» **Set problem**
Set out each line of the listing below as a numbered list, omitting any blank lines.

--- --- ---

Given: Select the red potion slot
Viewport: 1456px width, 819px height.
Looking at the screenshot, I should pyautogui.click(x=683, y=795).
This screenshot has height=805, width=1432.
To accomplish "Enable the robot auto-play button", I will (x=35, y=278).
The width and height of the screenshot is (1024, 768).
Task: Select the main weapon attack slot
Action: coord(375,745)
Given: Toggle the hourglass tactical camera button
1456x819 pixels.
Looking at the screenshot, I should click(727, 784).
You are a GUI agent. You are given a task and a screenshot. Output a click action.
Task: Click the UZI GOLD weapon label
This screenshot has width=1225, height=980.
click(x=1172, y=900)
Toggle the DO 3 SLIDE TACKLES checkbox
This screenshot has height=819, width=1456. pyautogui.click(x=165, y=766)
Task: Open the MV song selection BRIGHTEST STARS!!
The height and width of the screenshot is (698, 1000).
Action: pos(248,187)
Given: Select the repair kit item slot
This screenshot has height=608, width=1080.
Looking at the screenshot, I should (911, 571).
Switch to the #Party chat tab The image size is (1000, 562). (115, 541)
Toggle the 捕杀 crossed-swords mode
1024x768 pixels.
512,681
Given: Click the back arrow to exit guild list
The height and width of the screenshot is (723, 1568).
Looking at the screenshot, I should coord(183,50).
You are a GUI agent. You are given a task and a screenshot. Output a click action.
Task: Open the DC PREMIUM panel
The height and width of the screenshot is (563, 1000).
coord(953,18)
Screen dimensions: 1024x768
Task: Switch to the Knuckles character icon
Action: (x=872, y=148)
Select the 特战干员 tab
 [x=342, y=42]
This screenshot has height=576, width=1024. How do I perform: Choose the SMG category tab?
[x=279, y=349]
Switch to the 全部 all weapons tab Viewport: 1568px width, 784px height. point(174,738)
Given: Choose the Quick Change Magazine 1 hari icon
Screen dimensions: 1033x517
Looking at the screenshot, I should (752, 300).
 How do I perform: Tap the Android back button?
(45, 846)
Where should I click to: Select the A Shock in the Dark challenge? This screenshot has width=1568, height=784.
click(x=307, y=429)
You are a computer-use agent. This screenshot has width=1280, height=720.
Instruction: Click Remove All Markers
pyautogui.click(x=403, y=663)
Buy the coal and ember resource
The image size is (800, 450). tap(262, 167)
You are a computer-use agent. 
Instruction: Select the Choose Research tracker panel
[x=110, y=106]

--- --- ---

» **Solution to this exercise**
1. Given: Select the red potion slot
2. Viewport: 1456px width, 819px height.
3. Looking at the screenshot, I should pyautogui.click(x=683, y=795).
4. This screenshot has height=805, width=1432.
5. To accomplish "Enable the robot auto-play button", I will (x=35, y=278).
6. The width and height of the screenshot is (1024, 768).
7. Task: Select the main weapon attack slot
8. Action: coord(375,745)
9. Given: Toggle the hourglass tactical camera button
10. 1456x819 pixels.
11. Looking at the screenshot, I should click(727, 784).
12. You are a GUI agent. You are given a task and a screenshot. Output a click action.
13. Task: Click the UZI GOLD weapon label
14. This screenshot has width=1225, height=980.
15. click(x=1172, y=900)
16. Toggle the DO 3 SLIDE TACKLES checkbox
17. This screenshot has height=819, width=1456. pyautogui.click(x=165, y=766)
18. Task: Open the MV song selection BRIGHTEST STARS!!
19. The height and width of the screenshot is (698, 1000).
20. Action: pos(248,187)
21. Given: Select the repair kit item slot
22. This screenshot has height=608, width=1080.
23. Looking at the screenshot, I should (911, 571).
24. Switch to the #Party chat tab The image size is (1000, 562). (115, 541)
25. Toggle the 捕杀 crossed-swords mode
26. 1024x768 pixels.
27. 512,681
28. Given: Click the back arrow to exit guild list
29. The height and width of the screenshot is (723, 1568).
30. Looking at the screenshot, I should coord(183,50).
31. You are a GUI agent. You are given a task and a screenshot. Output a click action.
32. Task: Open the DC PREMIUM panel
33. The height and width of the screenshot is (563, 1000).
34. coord(953,18)
35. Screen dimensions: 1024x768
36. Task: Switch to the Knuckles character icon
37. Action: (x=872, y=148)
38. Select the 特战干员 tab
39.  [x=342, y=42]
40. This screenshot has height=576, width=1024. How do I perform: Choose the SMG category tab?
41. [x=279, y=349]
42. Switch to the 全部 all weapons tab Viewport: 1568px width, 784px height. point(174,738)
43. Given: Choose the Quick Change Magazine 1 hari icon
44. Screen dimensions: 1033x517
45. Looking at the screenshot, I should (752, 300).
46.  How do I perform: Tap the Android back button?
47. (45, 846)
48. Where should I click to: Select the A Shock in the Dark challenge? This screenshot has width=1568, height=784.
49. click(x=307, y=429)
50. You are a computer-use agent. This screenshot has width=1280, height=720.
51. Instruction: Click Remove All Markers
52. pyautogui.click(x=403, y=663)
53. Buy the coal and ember resource
54. The image size is (800, 450). tap(262, 167)
55. You are a computer-use agent. 
56. Instruction: Select the Choose Research tracker panel
57. [x=110, y=106]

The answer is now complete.